Tout simplement parce que,  l’opération se prolongeant, ni la France, ni le Royaume-Uni, – pourtant, et de loin, les deux premières armées européennes-, n’ont les moyens de maintenir ce tempo sur la longue durée.

Parce que cela coûte cher et que, comme le révèle  le Washington  Post, les stocks de munitions s’épuisent, en particulier pour les bombes à guidage laser, les plus utilisées par la coalition. « Quand les arsenaux commençent à diminuer, les usines doivent se réorganiser et redémarrer les lignes de production pour renouveller le stock, tout cela peut prendre du temps et de l’argent supplémentaire » commente Elizabeth Quintana, du Royal United Services Institute de Londres, cité par le quotidien américain. Qui plus est, il n’est pas possible de puiser dans les stocks américains car les avions français et britanniques ne sont pas équipés des mêmes munitions.

«  Nous n’avons pas de gros stocks. Dans la durée, on souffrirait  » reconnait un haut-gradé français de l’Otan. « Sans les Américains, on a du mal, on s’essoufle« .  Et cela coûte cher, en période d’austérité budgétaire et de surendettement de l’Etat:  » On a du dépenser pour 20 millions d’euros de bombes. Cette année, le surcoût des opérations extérieures sera très important« .

Dans ces conditions, nos ministres aimeraient bien « partager le fardeau ».

Avec d’autres pays européens et/ou avec les Etats-Unis (seuls quatre autres pays, -la Belgique, la Norvège, le Danemark et le Canada-, participent aux frappes aériennes). L’Italie a décliné, tout comme l’Espagne et la Pologne.
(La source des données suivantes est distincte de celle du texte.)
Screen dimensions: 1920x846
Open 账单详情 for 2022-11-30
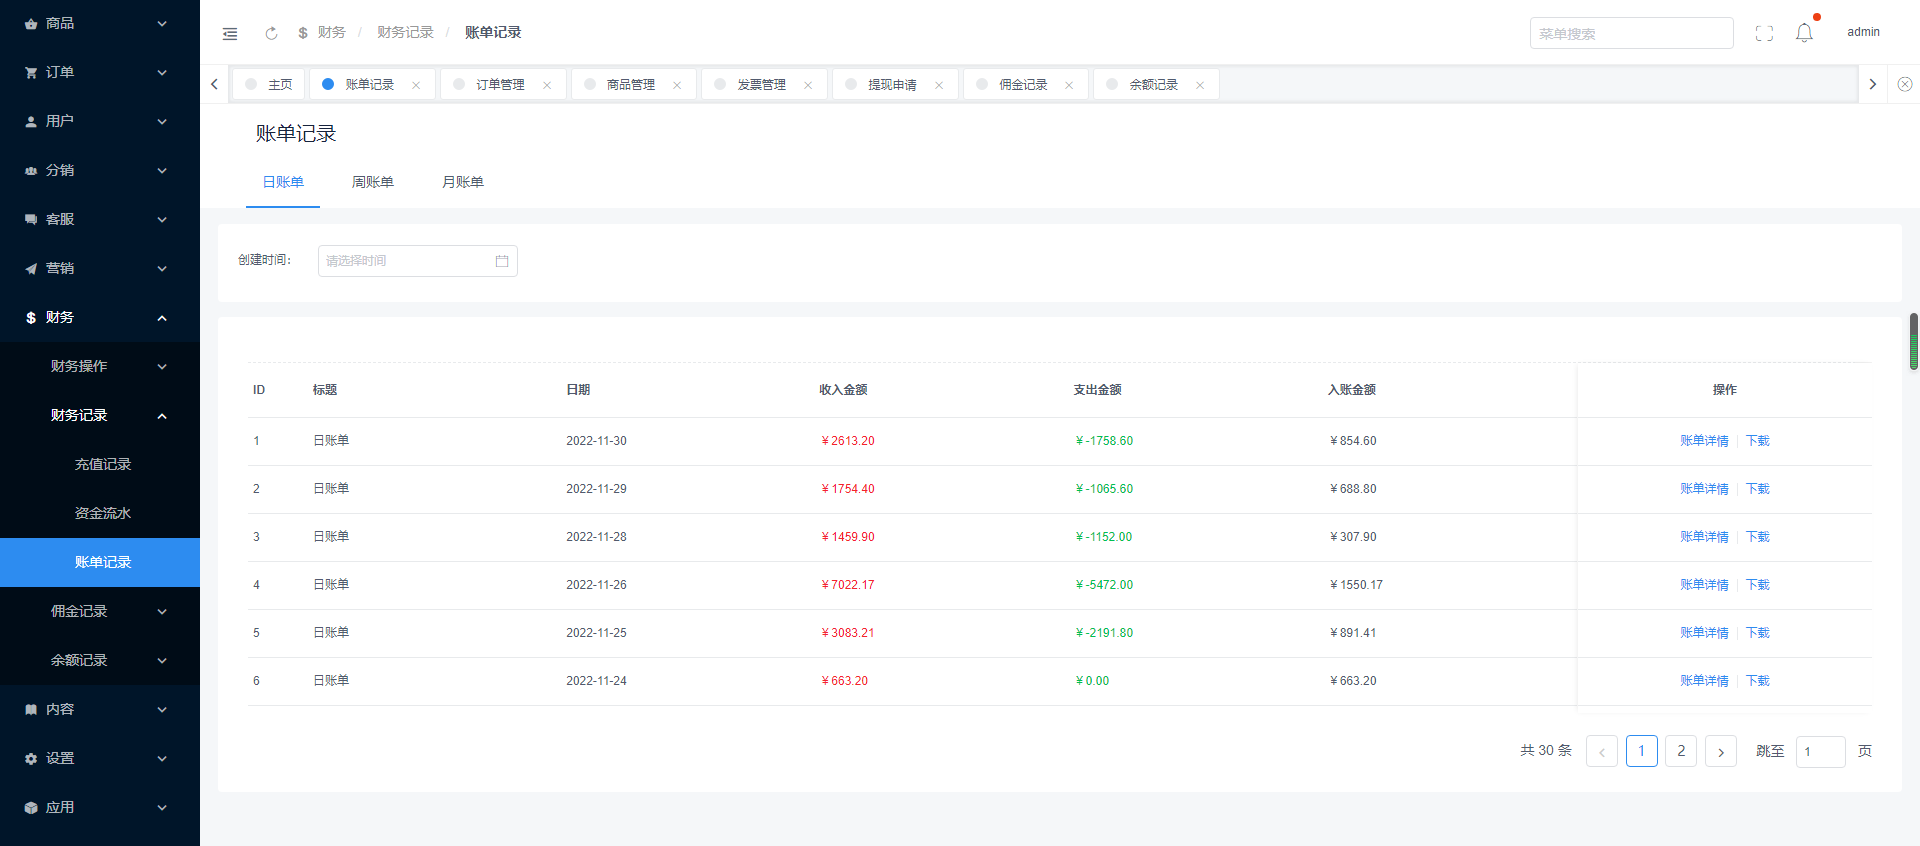pyautogui.click(x=1704, y=441)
Les Pays-Bas, la Suède, la Grèce et la Turquie se contentent de participer à la mise en oeuvre de la zone d’interdiction aérienne. Quant aux Etats-Unis, qui conduisent aujourd’hui environ 25 % des sorties aériennes  (renseignement, brouillage et ravitaillement en vol), ils n’ont, pour l’instant, pas décidé de renvoyer leurs avions AC-130.

Commentaire de deux experts américains sur l’incapacité des Européens à financer leurs armées et leur dépendance à l’égard des Etats-Unis:

- « La Libye n’est pas une grosse guerre » affirme John Pike, directeur de GlobalSecurity.org. « Si les Européens manquent de munitions si tôt dans un conflit aussi peu important, on peut se demander à quel type de guerre ils sont préparés. Peut-être qu’ils réservent leurs avions aux démonstrations aériennes ».  

- « Le problème quand on est un parasite est que si jamais vous décidez que vous devez aller vous-même quelque part , vous réalisez rapidement que vous n’avez plus les moyens de le faire » souligne Andrew Exum, du Center for a New American Security. « Avec un peu de chance, cette intervention en Libye convaincra les leaders européens, soit d’arrêter de jouer les durs avec des interventions militaires, soit de réinvestir dans des capacités militaires véritablement indépendantes ».